Studio: Vertical Entertainment
Director: Rob Heydon
Writer: Donald Martin
Producer: Rob Heydon
Stars: Adam Brody, Amanda Crew, Zoe Belkin, Krista Bridges, Booth Savage, Dayo Ade, Michael Miranda, Sheila McCarthy
Review Score:
Summary:
After experiencing a personal tragedy, a young couple learns their budding family’s fate connects to a satanic conspiracy next door.
Review:
Matt and Larissa have appeared in countless movies prior to “Isabelle,” just under different names and played by different people. They’re the quintessential young couple. She’s pregnant. He has a promising new job. The next step in achieving their shared dream of starting a family involves buying a home with a perfect nursery for the baby on the way. This being a horror film, Matt and Larissa’s new house also comes with curious new neighbors.
Wearing all black and a perpetually frazzled frown, weird widow Ann Pelway peeks at Larissa from behind a curtain next door. Upstairs, Ann’s wheelchair-bound daughter Isabelle looks at Larissa from a window. You’ll have to get used to the leers as much as Larissa. Isabelle, both the movie and the character, uses peeping and peering as the chief currency for putting stare-based scares in the register. If Isabelle’s gaze doesn’t unsettle you like it does Larissa, the film will run far longer than 80 minutes.
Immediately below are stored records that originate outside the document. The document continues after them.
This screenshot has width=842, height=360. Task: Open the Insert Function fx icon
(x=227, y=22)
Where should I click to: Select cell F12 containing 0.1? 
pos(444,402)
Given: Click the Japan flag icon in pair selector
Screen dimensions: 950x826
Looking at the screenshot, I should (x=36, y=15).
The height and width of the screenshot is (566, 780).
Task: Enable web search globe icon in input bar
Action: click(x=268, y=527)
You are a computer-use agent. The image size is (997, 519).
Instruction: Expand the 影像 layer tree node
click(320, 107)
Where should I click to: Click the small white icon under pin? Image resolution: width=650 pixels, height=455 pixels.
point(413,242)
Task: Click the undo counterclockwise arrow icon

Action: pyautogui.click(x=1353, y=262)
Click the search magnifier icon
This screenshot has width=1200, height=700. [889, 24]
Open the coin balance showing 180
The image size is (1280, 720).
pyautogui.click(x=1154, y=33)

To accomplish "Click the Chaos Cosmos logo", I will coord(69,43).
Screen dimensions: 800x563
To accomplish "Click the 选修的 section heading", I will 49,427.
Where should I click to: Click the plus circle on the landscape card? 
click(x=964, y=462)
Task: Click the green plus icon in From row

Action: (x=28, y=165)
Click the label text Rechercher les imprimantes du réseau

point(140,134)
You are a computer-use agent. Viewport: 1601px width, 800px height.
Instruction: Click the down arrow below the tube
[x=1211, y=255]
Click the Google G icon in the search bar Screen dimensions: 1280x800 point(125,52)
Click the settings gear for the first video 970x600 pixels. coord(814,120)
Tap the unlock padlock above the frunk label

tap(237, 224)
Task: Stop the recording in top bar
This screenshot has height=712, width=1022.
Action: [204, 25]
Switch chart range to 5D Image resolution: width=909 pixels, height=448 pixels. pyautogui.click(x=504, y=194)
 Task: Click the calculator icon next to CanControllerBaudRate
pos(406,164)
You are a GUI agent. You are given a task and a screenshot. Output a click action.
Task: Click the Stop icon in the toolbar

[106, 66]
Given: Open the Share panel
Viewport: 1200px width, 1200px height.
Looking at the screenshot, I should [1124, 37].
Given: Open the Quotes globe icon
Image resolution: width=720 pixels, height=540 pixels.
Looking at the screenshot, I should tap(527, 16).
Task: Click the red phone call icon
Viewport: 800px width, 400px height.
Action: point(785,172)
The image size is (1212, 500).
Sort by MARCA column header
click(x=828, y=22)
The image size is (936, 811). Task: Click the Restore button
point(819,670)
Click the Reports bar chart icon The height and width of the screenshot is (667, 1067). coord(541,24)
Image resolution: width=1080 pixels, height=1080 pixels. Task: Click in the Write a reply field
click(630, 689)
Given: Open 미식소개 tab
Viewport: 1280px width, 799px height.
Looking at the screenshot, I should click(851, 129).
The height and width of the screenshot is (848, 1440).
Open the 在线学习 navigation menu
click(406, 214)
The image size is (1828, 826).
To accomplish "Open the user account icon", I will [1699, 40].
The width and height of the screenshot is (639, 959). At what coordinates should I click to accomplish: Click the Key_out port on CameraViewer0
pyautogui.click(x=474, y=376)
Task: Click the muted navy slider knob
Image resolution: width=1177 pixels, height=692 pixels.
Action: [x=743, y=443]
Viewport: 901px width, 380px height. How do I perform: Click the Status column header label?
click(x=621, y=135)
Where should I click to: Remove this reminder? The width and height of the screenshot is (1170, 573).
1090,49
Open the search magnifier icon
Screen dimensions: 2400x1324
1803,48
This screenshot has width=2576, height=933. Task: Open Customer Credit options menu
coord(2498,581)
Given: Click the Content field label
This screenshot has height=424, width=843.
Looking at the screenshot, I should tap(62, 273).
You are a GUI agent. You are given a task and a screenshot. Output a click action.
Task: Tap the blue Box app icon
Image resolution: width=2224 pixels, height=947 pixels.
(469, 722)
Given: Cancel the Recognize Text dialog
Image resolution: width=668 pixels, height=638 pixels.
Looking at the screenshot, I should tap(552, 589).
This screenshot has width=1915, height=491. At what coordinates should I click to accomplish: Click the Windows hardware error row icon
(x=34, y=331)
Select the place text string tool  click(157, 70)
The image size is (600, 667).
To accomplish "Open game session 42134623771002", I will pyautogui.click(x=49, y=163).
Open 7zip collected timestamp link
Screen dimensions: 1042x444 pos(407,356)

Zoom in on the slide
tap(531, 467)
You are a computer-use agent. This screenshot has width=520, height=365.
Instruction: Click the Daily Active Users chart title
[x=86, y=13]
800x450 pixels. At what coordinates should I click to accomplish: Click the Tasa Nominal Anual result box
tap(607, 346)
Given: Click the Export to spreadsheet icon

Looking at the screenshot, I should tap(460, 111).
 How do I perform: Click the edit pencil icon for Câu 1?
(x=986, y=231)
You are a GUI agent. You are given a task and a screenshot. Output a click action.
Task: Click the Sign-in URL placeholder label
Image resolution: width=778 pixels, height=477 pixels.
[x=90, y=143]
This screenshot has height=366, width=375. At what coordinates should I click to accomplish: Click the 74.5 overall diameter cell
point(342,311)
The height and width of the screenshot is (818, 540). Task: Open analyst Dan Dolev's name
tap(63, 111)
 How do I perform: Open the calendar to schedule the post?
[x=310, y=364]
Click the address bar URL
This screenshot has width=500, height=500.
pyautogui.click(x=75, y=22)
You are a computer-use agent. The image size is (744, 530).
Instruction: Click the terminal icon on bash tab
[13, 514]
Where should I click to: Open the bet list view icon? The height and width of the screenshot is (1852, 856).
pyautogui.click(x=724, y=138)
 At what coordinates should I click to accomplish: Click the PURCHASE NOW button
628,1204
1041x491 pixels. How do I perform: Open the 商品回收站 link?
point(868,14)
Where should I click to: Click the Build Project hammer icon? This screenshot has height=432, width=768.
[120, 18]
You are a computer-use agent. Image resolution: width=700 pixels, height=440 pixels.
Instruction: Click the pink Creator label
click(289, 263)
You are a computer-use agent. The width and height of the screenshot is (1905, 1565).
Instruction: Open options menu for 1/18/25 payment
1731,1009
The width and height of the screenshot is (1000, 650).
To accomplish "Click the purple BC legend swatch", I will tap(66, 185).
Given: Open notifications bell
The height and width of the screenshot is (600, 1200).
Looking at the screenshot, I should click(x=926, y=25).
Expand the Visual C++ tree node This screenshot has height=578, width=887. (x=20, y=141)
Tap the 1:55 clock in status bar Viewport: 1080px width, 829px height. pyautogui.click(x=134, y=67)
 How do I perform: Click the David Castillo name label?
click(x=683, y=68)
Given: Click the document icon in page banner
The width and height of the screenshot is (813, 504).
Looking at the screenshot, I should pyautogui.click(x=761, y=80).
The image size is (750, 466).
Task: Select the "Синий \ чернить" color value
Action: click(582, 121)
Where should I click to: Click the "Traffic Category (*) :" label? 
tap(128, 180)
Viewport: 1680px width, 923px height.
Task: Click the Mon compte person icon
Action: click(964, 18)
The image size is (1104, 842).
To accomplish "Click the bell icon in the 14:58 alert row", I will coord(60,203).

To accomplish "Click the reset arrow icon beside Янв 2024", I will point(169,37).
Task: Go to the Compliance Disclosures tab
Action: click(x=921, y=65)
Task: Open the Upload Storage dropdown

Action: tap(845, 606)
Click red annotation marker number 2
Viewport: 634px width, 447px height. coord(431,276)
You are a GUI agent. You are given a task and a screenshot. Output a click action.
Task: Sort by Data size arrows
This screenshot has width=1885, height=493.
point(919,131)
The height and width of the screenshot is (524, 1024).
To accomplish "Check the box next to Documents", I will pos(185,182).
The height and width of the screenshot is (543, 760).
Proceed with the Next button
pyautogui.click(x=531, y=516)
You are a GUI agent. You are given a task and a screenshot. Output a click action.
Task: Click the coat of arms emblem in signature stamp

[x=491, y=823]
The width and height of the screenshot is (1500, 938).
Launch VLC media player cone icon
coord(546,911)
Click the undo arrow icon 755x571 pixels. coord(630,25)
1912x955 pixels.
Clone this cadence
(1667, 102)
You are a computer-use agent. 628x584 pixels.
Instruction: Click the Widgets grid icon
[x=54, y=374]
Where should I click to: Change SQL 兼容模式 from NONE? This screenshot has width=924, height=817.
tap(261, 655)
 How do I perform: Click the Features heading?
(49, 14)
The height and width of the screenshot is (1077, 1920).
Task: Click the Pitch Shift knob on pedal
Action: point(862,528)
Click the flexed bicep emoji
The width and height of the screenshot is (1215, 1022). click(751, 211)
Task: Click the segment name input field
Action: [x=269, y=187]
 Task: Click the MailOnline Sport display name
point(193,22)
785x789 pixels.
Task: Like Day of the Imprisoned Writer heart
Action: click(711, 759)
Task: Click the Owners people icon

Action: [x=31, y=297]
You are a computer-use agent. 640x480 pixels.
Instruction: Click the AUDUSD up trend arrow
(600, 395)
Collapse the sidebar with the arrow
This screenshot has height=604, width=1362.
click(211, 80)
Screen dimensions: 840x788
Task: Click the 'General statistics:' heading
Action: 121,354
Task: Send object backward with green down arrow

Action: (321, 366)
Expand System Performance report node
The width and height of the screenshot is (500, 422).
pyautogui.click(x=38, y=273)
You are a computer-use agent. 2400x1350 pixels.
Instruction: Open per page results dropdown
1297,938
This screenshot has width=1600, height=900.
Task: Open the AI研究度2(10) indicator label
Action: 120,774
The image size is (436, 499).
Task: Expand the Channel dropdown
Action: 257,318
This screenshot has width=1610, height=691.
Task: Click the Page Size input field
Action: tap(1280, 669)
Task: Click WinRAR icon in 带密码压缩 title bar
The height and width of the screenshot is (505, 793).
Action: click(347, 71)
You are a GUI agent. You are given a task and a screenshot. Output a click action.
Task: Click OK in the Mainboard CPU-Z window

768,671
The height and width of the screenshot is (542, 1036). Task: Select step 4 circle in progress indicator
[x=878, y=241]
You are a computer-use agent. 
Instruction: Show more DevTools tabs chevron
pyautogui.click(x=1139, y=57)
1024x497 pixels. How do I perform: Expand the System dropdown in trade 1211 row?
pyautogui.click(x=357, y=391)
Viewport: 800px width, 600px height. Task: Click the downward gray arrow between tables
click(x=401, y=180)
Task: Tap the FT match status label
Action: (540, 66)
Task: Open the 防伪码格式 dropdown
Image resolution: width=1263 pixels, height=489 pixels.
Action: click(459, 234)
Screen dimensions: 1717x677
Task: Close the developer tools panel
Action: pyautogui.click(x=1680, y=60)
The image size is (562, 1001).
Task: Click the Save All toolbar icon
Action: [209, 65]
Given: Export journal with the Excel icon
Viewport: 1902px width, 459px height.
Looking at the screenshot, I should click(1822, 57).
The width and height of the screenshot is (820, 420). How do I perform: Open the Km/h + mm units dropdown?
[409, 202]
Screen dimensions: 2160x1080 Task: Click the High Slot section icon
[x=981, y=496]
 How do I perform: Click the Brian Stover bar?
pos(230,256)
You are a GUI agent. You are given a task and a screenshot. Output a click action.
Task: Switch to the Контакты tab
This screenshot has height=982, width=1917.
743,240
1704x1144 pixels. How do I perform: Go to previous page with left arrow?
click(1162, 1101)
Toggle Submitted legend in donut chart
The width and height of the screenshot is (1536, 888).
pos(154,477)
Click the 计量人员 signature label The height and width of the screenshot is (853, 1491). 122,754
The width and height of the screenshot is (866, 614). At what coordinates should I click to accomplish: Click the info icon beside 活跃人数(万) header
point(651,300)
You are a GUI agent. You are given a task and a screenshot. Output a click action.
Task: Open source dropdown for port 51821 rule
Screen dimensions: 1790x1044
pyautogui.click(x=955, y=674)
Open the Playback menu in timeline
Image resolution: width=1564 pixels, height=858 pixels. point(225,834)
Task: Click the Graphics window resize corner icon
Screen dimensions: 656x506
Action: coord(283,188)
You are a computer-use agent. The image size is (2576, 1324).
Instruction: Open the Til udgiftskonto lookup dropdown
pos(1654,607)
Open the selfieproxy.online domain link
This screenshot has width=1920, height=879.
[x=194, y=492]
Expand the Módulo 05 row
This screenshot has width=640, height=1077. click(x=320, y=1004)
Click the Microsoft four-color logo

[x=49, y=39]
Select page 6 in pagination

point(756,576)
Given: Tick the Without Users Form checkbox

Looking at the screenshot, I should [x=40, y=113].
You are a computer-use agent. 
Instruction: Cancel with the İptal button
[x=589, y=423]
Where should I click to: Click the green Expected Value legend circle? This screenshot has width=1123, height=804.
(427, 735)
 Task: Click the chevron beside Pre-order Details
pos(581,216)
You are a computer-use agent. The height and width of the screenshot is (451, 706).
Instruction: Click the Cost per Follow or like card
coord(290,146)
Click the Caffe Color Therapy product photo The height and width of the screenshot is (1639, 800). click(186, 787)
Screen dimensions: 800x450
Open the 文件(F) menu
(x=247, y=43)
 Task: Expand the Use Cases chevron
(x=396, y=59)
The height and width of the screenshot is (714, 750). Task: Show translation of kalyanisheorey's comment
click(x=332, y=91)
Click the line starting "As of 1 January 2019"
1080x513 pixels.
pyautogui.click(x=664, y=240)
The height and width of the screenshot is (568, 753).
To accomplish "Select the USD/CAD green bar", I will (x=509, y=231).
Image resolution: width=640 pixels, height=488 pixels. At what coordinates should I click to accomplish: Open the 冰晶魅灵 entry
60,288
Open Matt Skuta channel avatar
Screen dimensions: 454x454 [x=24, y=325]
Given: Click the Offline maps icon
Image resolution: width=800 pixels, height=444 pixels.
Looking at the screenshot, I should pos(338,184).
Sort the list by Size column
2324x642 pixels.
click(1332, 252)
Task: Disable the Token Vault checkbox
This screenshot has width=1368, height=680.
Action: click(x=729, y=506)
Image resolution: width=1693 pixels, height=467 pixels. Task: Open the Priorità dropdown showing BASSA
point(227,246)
A word of warning about potentially troublesome triggers. To kick its story into gear, Larissa suffers a trauma that sends her into a downward spiral of depression and suicidal thoughts. Brought back home, Larissa’s manic behavior morphs into paranoid madness when she becomes convinced something insidious spurs Isabelle’s constant gawking.
Online research, a standard trope for introducing exposition yet employed with unmotivated abruptness here, informs Larissa about Isabelle’s dark past. Ann apparently married a devil worshipper, and her husband Frank pledged their paralyzed daughter to Satan through a series of rituals that sexually abused Isabelle. Already haunted by awful hallucinations, this revelation turns Larissa’s fear into frenzy.
Believing his wife might be under the influence of a malevolent entity, Matt turns to a priest, Larissa’s sister, and finally a holistic healer for help. What the couple gradually uncovers is an occult plot pitting Larissa and Isabelle against one another in a spiritual battle only one of them can win.
“Isabelle” probably could have gone further with its limited fright factor if its key characters were seasoned with more flavor. In its current condition of subdued satanic creepiness, the movie merely meets moderately above average expectations for a routine possessed pregnancy thriller.
Picture “Isabelle” progressing inside a spiral straw. Plotting circles redundant loops repeatedly, particularly the beat of Larissa experiencing yet another Isabelle sighting, before coming back around to move forward. There’s only so much tiptoeing around and jumping at visions a viewer can sit through. At some point, suspense has to lead somewhere it can finally deliver on its buildup. “Isabelle” rarely gives its spooks time to rise above room temperature, resulting in a lot of low impact thrills.
Come-and-go characters also gum up the gears of momentum. Matt has a receptionist who may or may not be/come a mistress. Who knows, relevance doesn’t accompany her inclusion. Larissa has a sister who only bridges the gap between Larissa and a spiritualist. The spiritualist’s primary purpose is to provide supernatural solutions the ineffectual priest doesn’t have.
Matt’s state trooper father has something to say about Matt’s absentee mother. Larissa has a parallel revelation about the true fate of her father. “Isabelle” oddly elects to detour down such sidetracks with only 20 minutes to go, when the audience has long lost incentive to further invest empathetic emotion.
Amanda Crew and Adam Brody do what they can to make mountains from molehill characterizations, although scripting favoring function over form ties them to pedestrian personalities. Brody’s vaguely vacant presence feels cursory, an obligatory addition to imply “you’re crazy” when his wife complains of nightmares and conspiracies. Crew hits familiar notes expected of her Rosemary Woodhouse clone, which is all any actor can do when a film commits itself to formula.
Bleakness abounds in “Isabelle,” and that’s a heads or tails tossup regarding how its TV movie tone will personally appeal to you. A slightly sapped color palette paints an appropriately overcast atmosphere. Echoing piano keys on the sparse score perform their part to cautiously establish eeriness. “Isabelle” gets a good deal of the way there as a mildly moody psychological thriller, but slows to a skip when it settles for spinning its wheels.
For a more satisfying Canadian-lensed horror film whose postpartum possession plot puts more chills onscreen, check out director Brandon Christensen’s “Still/Born” (review here). It appears both filmmaking teams operated from identical agendas. Except where “Still/Born” is memorably macabre, “Isabelle” is only mediocre.
Review Score: 60
Before you know it, viewers gradually transform into frogs slowly boiled alive without realizing the dangerous heat enveloping them until it’s too late.